In this talk, we will highlight implications for in-situ & operando x-rays spectroscopy (XAS/XPS) and electron microscopy, based on membrane transfer processes to SiNx-based (graphene-based) supports, allowing to study transient processes during catalyst activation and reaction conditions. We will explicitly discuss the transient processes during metal exsolution processes, yielding catalytic nanoparticles on complex oxide support.[4],[5] Further, we will discuss the electronic structure of perovskite-based oxygen evolution (OER) catalysts, evolving over time under repeated cycling in alkaline water spitting.
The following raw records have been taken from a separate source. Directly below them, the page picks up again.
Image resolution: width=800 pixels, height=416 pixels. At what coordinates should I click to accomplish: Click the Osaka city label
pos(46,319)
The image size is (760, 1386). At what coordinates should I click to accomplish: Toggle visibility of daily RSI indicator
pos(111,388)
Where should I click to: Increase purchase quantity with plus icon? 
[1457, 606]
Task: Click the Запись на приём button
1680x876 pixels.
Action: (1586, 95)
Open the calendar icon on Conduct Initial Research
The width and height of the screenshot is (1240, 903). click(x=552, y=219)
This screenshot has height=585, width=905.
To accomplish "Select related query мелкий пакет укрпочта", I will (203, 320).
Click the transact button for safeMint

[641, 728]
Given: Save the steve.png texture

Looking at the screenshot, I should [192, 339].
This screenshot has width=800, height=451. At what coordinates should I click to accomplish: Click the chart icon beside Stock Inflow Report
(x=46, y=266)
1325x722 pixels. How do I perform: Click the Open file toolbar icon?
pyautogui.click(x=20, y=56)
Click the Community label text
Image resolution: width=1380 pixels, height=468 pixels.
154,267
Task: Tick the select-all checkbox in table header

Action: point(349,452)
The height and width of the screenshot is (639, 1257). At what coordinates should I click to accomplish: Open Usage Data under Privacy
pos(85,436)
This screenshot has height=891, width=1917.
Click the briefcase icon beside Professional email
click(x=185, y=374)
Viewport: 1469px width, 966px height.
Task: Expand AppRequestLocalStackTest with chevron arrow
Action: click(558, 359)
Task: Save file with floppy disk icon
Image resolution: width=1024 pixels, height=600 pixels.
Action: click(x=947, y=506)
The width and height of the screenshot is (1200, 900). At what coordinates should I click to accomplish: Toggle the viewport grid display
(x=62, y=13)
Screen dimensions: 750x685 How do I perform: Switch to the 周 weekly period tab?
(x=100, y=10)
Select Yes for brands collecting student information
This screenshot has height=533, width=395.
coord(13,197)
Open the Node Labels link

As we elaborate, free-standing oxide transfer may offer a wide range of promising sample geometries to facilitate the in-depth understanding of catalyst activation and degradation processes.

Quantitative atomic scale and molecular level insight into structural (geometrical and electronic) and morphological properties on an absolute scale and under reaction conditions is imperative for understanding mechanisms and phenomena across scales in electrochemical systems. Interpreted in the context of device performance, this knowledge can be used for rational design of and new concepts for improved materials and processes. Following a brief introduction, a general overview of (novel) operando-capable X-ray-based methods and a rationalization of their particular usefulness for studying electrochemical systems, and several examples using model systems, four topics will be discussed in detail.

The first topic concerns charge and mass transport in various electrolytes. Here, we used a combination of correlative operando X-ray photon correlation spectroscopy, small and wide-angle X-ray scattering, and X-ray absorption microscopy to measure electrolyte velocity and concentration fields as well as solvent orientation upon cell polarization. The results were combined with macroscopic and microscopic theory to quantify and rationalize transport numbers, and to provide length-scale bridging insight into ion transport.

The second topic covers the surface-electrochemistry in Li-ion batteries, with a specific focus on the origin of LiF in the solid electrolyte interphase. Towards this end, we sought out a multimodal correlative operando experimental and theoretical approach using model electrodes. Our results reveal that LiF nucleates via the electrocatalytic reduction of HF followed by significant PF₆^- anion reduction. We then applied this understanding to develop a methodologically novel electrochemical approach to selectively remove HF from carbonate-based LiPF₆-containing LIB electrolytes.

The third topic covers desalination batteries. Here, we employed (quasi-high-throughput) operando high-energy X-ray diffraction microscopy to spatially resolve ion intercalation processes and mechanisms in realistic flow-by desalination reactors. We focus on atomic- to electrode-level insight into structural changes and ion selectivity in manganese oxides and iron phosphate electrodes.

The fourth topic concerns some recent methodological developments in surface X-ray scattering. These include surface X-ray scattering measurements using nanoscale X-ray beams, increasing accuracy and precision of geometrical corrections in X-ray reflectivity, and approaches for sub-second surface X-ray scattering.